▶ **EXERCISE DETAILS**:
Show the lines below where "computer" occurs.

*** DATA SUPPLIED Section Begins ***

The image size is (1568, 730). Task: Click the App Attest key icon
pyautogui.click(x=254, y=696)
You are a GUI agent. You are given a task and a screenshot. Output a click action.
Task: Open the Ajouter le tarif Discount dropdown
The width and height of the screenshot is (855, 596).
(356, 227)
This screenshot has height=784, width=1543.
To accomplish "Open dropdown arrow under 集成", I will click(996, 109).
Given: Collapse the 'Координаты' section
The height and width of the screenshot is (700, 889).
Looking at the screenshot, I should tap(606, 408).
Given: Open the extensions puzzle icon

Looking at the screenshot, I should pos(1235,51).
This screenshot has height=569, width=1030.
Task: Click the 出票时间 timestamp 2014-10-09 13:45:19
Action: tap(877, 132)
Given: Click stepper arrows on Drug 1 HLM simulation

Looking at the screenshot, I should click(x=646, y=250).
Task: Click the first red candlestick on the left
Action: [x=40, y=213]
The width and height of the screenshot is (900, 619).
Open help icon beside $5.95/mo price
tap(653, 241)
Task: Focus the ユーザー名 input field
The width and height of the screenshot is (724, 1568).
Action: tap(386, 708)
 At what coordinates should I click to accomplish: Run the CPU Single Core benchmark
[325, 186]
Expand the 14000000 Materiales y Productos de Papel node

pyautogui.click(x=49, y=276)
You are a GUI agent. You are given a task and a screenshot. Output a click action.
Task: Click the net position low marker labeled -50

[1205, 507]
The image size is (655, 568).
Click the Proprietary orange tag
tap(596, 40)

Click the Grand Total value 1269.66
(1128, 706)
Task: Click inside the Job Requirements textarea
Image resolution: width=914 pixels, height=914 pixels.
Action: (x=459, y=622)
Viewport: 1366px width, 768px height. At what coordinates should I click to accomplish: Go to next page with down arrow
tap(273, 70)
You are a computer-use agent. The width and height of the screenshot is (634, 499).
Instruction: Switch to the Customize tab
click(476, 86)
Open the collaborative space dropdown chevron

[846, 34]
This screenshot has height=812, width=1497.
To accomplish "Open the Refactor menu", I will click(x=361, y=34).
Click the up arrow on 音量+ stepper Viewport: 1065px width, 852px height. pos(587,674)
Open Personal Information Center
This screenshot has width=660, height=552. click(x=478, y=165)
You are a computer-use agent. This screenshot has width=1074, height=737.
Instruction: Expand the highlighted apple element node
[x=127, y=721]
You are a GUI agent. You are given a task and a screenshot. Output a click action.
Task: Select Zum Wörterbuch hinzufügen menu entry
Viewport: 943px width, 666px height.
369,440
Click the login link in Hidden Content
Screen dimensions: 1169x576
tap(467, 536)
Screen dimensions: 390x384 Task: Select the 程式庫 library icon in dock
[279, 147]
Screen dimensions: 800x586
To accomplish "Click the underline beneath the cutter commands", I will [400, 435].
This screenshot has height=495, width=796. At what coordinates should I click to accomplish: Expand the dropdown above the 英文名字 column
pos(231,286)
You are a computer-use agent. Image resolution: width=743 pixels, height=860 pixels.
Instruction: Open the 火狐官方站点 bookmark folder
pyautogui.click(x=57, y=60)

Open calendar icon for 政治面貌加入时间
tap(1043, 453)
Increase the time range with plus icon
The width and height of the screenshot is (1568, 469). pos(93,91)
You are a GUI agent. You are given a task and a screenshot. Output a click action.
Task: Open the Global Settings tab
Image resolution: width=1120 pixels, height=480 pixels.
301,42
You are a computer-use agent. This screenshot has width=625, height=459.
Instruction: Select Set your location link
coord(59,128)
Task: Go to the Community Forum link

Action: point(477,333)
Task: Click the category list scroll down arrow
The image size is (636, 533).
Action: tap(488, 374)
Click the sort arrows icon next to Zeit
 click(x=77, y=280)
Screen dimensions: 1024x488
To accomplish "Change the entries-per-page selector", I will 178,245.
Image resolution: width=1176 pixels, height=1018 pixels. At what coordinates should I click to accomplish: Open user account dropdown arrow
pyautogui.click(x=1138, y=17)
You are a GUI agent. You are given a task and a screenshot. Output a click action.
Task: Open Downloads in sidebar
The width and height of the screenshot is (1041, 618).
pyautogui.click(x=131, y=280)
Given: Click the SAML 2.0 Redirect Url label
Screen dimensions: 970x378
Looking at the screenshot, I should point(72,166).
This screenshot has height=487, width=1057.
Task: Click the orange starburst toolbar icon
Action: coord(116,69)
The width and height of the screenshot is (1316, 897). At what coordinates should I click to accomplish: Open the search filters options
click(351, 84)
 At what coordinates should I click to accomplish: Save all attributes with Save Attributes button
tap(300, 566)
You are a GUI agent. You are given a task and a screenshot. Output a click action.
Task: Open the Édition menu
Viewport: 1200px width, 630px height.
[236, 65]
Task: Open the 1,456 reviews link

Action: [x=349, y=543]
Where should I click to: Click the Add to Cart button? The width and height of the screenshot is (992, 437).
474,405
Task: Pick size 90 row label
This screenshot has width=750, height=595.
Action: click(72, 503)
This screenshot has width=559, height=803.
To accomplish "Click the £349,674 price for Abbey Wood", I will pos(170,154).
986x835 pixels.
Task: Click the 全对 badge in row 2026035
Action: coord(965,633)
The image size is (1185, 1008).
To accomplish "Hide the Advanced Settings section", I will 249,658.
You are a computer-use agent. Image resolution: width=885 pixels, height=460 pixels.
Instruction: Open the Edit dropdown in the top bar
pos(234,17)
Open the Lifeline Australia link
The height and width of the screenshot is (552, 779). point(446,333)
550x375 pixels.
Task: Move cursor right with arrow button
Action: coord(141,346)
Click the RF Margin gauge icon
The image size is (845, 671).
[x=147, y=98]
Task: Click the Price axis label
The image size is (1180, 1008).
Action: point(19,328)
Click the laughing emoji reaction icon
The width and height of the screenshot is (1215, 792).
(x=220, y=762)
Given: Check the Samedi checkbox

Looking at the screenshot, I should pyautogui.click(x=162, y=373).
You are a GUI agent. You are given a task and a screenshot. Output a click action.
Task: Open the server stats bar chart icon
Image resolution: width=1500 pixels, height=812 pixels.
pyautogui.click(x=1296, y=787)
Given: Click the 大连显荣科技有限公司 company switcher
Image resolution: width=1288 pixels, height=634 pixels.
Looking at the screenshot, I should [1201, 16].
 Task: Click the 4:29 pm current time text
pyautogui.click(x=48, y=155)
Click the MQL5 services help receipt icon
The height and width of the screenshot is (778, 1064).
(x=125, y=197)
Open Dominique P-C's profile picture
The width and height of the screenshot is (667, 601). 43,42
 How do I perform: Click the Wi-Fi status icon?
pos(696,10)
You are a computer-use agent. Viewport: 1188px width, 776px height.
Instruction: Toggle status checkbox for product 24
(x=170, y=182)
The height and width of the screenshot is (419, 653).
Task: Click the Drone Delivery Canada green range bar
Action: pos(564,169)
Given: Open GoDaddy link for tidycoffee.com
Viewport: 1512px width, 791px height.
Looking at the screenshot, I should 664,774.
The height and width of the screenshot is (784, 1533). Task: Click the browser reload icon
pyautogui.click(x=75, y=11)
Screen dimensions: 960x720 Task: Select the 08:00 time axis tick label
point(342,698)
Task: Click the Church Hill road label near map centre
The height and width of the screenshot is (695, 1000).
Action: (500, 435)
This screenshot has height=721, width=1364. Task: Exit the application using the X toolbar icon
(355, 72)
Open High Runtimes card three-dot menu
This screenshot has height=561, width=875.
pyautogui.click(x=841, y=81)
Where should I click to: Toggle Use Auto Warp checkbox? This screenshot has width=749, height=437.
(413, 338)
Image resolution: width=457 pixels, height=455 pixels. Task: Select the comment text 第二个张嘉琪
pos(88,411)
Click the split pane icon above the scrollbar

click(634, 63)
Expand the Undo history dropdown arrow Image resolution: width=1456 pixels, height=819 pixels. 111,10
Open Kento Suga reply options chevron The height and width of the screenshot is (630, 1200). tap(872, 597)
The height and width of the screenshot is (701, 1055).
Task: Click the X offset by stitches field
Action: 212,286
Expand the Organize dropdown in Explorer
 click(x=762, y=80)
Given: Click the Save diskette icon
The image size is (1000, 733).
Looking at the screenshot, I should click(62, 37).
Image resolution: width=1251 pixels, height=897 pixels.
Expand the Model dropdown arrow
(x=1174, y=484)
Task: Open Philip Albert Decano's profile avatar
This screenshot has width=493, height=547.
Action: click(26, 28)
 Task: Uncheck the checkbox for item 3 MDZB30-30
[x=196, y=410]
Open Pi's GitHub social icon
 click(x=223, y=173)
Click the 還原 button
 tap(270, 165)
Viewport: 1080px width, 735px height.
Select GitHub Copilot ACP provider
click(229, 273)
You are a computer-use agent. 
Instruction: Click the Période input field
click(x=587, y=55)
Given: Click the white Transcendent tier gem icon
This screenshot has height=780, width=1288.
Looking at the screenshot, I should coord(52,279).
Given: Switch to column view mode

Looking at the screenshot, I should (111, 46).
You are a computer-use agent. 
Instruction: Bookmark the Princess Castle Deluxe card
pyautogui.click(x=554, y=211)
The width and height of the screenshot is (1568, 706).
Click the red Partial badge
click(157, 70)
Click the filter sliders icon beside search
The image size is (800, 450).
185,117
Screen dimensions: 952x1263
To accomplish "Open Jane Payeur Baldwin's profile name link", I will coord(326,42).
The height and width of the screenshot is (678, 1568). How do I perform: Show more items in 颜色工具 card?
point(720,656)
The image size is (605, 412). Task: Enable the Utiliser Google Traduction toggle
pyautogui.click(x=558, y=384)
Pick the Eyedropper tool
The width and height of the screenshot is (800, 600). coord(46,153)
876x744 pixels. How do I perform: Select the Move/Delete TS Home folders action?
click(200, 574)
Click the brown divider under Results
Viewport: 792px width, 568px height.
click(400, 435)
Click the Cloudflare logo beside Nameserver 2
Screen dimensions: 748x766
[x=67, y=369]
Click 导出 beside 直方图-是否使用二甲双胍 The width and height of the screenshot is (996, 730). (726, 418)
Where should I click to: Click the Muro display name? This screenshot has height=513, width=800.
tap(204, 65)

*** DATA SUPPLIED Section Ends ***

▶ **ANSWER TO THIS EXERCISE**:
You are a computer-use agent. The width and height of the screenshot is (634, 499).
You are a computer-use agent. This screenshot has width=1074, height=737.
You are a computer-use agent. Image resolution: width=743 pixels, height=860 pixels.
You are a computer-use agent. This screenshot has width=625, height=459.
You are a computer-use agent. Image resolution: width=885 pixels, height=460 pixels.
You are a computer-use agent. Viewport: 1188px width, 776px height.
You are a computer-use agent. 
You are a computer-use agent. 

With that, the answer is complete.